SOURCE MATERIAL Block Start
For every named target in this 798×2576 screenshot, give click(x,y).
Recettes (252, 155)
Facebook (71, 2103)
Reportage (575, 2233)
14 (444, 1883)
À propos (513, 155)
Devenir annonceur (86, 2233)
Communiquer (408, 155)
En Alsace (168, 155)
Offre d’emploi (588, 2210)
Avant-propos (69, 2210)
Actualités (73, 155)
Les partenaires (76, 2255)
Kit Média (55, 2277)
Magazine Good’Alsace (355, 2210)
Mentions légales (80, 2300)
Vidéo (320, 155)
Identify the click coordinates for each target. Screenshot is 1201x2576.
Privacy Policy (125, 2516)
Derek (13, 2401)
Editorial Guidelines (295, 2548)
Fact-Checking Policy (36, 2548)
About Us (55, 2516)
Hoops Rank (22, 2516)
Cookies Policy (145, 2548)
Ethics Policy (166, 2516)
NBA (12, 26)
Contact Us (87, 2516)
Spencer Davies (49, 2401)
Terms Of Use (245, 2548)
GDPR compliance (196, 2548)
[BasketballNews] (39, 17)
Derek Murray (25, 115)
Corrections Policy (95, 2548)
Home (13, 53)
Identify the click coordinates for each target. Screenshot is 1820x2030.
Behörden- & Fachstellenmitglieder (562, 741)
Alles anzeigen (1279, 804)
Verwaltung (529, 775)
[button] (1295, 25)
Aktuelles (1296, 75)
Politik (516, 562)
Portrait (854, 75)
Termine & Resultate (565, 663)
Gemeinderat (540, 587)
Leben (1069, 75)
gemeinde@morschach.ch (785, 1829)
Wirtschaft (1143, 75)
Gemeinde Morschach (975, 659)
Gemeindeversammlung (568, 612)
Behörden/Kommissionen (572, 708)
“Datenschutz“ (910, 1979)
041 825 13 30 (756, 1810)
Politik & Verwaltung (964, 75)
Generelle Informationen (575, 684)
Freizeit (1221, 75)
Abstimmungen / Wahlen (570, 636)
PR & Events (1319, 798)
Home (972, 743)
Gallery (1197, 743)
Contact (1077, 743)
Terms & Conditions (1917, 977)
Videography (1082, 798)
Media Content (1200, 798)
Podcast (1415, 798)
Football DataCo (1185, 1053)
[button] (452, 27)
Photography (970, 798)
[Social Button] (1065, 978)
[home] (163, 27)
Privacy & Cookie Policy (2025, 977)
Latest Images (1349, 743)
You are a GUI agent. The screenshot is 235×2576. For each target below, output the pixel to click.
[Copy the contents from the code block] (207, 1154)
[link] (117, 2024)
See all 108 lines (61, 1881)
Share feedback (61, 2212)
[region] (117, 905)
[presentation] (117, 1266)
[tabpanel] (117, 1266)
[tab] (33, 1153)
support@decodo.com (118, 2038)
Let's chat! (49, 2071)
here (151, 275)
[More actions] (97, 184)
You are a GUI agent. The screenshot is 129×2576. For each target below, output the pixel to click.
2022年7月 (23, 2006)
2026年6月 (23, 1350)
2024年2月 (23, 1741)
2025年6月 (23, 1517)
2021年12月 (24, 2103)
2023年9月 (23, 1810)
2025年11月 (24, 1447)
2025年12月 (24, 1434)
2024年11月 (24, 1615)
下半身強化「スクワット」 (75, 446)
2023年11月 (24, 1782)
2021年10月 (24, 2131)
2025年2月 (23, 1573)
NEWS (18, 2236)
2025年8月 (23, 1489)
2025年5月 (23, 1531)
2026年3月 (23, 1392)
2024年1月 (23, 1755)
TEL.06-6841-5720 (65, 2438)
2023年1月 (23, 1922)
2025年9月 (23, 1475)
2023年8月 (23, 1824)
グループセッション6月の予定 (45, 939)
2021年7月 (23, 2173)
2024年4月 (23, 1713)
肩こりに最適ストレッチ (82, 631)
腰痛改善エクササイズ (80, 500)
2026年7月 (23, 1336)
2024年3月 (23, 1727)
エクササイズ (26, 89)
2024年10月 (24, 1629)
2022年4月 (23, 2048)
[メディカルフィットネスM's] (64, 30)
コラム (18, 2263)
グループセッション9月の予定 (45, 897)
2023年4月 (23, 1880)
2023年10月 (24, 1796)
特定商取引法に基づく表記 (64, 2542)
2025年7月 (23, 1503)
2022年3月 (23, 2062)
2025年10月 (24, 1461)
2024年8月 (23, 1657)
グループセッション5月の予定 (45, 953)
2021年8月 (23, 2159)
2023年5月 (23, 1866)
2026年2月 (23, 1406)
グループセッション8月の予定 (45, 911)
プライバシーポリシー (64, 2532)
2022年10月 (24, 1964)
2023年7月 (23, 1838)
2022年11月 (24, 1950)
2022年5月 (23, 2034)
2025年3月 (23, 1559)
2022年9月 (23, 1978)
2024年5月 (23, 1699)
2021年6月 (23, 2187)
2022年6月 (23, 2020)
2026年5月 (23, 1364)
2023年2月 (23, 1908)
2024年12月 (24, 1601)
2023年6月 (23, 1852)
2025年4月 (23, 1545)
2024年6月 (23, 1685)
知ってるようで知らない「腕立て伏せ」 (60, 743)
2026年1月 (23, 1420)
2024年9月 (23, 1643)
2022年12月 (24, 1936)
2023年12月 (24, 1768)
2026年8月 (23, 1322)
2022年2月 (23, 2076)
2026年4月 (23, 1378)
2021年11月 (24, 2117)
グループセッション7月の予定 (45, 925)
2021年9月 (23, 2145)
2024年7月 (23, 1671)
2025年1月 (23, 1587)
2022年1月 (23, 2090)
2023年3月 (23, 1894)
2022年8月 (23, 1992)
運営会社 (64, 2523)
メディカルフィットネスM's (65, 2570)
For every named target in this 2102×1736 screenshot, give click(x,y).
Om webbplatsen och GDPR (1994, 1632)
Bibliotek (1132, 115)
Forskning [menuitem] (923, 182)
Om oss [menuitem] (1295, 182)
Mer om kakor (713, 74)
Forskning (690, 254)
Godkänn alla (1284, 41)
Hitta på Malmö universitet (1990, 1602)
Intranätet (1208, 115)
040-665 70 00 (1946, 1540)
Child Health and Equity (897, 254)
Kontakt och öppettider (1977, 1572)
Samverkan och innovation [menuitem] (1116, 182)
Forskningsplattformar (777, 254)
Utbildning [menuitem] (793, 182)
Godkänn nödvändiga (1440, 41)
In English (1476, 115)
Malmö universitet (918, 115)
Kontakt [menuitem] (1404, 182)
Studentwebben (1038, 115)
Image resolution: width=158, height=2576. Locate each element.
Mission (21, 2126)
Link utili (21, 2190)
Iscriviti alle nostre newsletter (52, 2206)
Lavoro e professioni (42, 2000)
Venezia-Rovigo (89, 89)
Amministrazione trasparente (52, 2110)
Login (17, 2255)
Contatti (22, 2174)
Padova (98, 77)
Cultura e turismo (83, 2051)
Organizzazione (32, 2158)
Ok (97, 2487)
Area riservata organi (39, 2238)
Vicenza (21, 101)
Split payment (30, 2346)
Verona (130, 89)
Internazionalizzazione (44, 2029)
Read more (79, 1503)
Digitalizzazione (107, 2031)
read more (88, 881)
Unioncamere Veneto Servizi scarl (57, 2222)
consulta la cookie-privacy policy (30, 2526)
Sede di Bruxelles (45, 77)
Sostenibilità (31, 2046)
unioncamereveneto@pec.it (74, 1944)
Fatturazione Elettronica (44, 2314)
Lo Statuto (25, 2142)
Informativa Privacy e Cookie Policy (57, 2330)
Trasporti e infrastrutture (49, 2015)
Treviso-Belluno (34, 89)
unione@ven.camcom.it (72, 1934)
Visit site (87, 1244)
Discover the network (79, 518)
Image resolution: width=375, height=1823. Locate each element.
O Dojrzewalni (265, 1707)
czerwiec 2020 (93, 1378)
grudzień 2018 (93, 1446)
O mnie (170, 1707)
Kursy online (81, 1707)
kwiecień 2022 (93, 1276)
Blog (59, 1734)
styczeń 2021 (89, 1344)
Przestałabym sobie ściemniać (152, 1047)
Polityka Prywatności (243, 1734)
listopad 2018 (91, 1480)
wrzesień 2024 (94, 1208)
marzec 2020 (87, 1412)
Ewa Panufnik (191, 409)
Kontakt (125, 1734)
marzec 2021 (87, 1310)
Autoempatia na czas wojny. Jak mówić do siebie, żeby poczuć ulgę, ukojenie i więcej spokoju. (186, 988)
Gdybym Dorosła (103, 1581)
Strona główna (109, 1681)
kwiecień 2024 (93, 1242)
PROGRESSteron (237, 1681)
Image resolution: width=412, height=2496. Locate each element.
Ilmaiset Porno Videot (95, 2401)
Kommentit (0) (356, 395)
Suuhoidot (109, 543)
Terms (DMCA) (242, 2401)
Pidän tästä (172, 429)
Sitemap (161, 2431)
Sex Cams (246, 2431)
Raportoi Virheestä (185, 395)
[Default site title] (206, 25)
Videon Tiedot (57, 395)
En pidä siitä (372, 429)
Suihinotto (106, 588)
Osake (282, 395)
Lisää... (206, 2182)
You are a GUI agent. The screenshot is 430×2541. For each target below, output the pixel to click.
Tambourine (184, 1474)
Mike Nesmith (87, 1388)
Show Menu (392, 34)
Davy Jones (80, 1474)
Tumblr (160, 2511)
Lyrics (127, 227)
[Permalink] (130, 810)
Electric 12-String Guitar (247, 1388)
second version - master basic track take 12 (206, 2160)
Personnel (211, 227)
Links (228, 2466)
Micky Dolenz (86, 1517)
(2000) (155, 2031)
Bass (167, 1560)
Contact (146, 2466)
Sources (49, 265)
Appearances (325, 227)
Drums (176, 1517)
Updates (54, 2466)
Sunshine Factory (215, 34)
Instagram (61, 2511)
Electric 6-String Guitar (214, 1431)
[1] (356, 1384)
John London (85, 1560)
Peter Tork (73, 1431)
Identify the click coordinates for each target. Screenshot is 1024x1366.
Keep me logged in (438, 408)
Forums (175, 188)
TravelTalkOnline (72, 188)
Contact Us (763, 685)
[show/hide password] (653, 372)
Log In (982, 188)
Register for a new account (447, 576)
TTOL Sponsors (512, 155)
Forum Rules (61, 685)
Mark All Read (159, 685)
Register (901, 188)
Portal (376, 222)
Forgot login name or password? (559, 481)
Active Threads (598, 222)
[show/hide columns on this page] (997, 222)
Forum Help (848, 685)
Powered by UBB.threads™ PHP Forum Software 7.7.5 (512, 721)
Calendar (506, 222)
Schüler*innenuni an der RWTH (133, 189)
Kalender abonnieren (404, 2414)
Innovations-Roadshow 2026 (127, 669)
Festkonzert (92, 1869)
SOURCE MATERIAL Block End
**EXERCISE REQUIREMENTS:** Above are the records. Copy the lines beginning at the one that has "O mnie (170, 1707)" and ending with the one that has "PROGRESSteron (237, 1681)", unchanged.

**OUTPUT OF THE EXERCISE:**
O mnie (170, 1707)
Kursy online (81, 1707)
kwiecień 2022 (93, 1276)
Blog (59, 1734)
styczeń 2021 (89, 1344)
Przestałabym sobie ściemniać (152, 1047)
Polityka Prywatności (243, 1734)
listopad 2018 (91, 1480)
wrzesień 2024 (94, 1208)
marzec 2020 (87, 1412)
Ewa Panufnik (191, 409)
Kontakt (125, 1734)
marzec 2021 (87, 1310)
Autoempatia na czas wojny. Jak mówić do siebie, żeby poczuć ulgę, ukojenie i więcej spokoju. (186, 988)
Gdybym Dorosła (103, 1581)
Strona główna (109, 1681)
kwiecień 2024 (93, 1242)
PROGRESSteron (237, 1681)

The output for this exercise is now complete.